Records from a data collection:

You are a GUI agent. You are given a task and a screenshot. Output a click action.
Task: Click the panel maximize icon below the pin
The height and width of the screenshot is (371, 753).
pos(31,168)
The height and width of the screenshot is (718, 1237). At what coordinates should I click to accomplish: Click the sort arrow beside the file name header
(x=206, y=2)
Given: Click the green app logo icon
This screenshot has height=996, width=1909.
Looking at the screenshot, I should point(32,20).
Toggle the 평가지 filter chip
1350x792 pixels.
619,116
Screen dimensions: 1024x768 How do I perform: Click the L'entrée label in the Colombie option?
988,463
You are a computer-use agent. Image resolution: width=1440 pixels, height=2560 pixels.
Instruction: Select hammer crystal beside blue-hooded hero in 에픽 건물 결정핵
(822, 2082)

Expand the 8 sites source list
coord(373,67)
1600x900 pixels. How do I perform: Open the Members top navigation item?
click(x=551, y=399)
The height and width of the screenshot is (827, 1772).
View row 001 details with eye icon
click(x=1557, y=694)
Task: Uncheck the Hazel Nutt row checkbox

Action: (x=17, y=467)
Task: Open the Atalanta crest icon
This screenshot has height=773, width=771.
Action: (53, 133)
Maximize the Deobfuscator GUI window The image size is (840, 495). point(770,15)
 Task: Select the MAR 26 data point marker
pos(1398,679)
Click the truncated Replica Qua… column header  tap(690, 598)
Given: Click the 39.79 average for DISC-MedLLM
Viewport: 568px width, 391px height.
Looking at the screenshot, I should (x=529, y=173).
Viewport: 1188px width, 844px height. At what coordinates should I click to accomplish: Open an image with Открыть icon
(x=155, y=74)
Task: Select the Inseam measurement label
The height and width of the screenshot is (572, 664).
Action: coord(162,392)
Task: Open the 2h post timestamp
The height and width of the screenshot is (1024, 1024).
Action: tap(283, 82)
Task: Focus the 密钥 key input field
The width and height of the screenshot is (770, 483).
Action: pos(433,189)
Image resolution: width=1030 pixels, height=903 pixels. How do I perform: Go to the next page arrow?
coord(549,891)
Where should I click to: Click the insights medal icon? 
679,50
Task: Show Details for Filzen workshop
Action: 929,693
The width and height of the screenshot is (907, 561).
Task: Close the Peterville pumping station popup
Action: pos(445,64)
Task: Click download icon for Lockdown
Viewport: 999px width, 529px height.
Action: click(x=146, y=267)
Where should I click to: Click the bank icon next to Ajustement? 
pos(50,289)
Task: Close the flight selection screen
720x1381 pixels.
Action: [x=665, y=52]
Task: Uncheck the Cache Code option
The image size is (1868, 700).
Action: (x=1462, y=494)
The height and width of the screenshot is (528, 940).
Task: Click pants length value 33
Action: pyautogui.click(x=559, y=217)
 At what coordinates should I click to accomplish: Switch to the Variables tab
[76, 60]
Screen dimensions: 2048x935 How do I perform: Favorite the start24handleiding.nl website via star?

## What you should do
The full set of entries should be transcribed exactly.

## Your response
You are a GUI agent. You are given a task and a screenshot. Output a click action.
Task: Click the panel maximize icon below the pin
The height and width of the screenshot is (371, 753).
pos(31,168)
The height and width of the screenshot is (718, 1237). At what coordinates should I click to accomplish: Click the sort arrow beside the file name header
(x=206, y=2)
Given: Click the green app logo icon
This screenshot has height=996, width=1909.
Looking at the screenshot, I should point(32,20).
Toggle the 평가지 filter chip
1350x792 pixels.
619,116
Screen dimensions: 1024x768 How do I perform: Click the L'entrée label in the Colombie option?
988,463
You are a computer-use agent. Image resolution: width=1440 pixels, height=2560 pixels.
Instruction: Select hammer crystal beside blue-hooded hero in 에픽 건물 결정핵
(822, 2082)

Expand the 8 sites source list
coord(373,67)
1600x900 pixels. How do I perform: Open the Members top navigation item?
click(x=551, y=399)
The height and width of the screenshot is (827, 1772).
View row 001 details with eye icon
click(x=1557, y=694)
Task: Uncheck the Hazel Nutt row checkbox

Action: (x=17, y=467)
Task: Open the Atalanta crest icon
This screenshot has height=773, width=771.
Action: (53, 133)
Maximize the Deobfuscator GUI window The image size is (840, 495). point(770,15)
 Task: Select the MAR 26 data point marker
pos(1398,679)
Click the truncated Replica Qua… column header  tap(690, 598)
Given: Click the 39.79 average for DISC-MedLLM
Viewport: 568px width, 391px height.
Looking at the screenshot, I should (x=529, y=173).
Viewport: 1188px width, 844px height. At what coordinates should I click to accomplish: Open an image with Открыть icon
(x=155, y=74)
Task: Select the Inseam measurement label
The height and width of the screenshot is (572, 664).
Action: coord(162,392)
Task: Open the 2h post timestamp
The height and width of the screenshot is (1024, 1024).
Action: tap(283, 82)
Task: Focus the 密钥 key input field
The width and height of the screenshot is (770, 483).
Action: pos(433,189)
Image resolution: width=1030 pixels, height=903 pixels. How do I perform: Go to the next page arrow?
coord(549,891)
Where should I click to: Click the insights medal icon? 
679,50
Task: Show Details for Filzen workshop
Action: 929,693
The width and height of the screenshot is (907, 561).
Task: Close the Peterville pumping station popup
Action: pos(445,64)
Task: Click download icon for Lockdown
Viewport: 999px width, 529px height.
Action: click(x=146, y=267)
Where should I click to: Click the bank icon next to Ajustement? 
pos(50,289)
Task: Close the flight selection screen
720x1381 pixels.
Action: [x=665, y=52]
Task: Uncheck the Cache Code option
The image size is (1868, 700).
Action: (x=1462, y=494)
The height and width of the screenshot is (528, 940).
Task: Click pants length value 33
Action: pyautogui.click(x=559, y=217)
 At what coordinates should I click to accomplish: Switch to the Variables tab
[76, 60]
Screen dimensions: 2048x935 How do I perform: Favorite the start24handleiding.nl website via star?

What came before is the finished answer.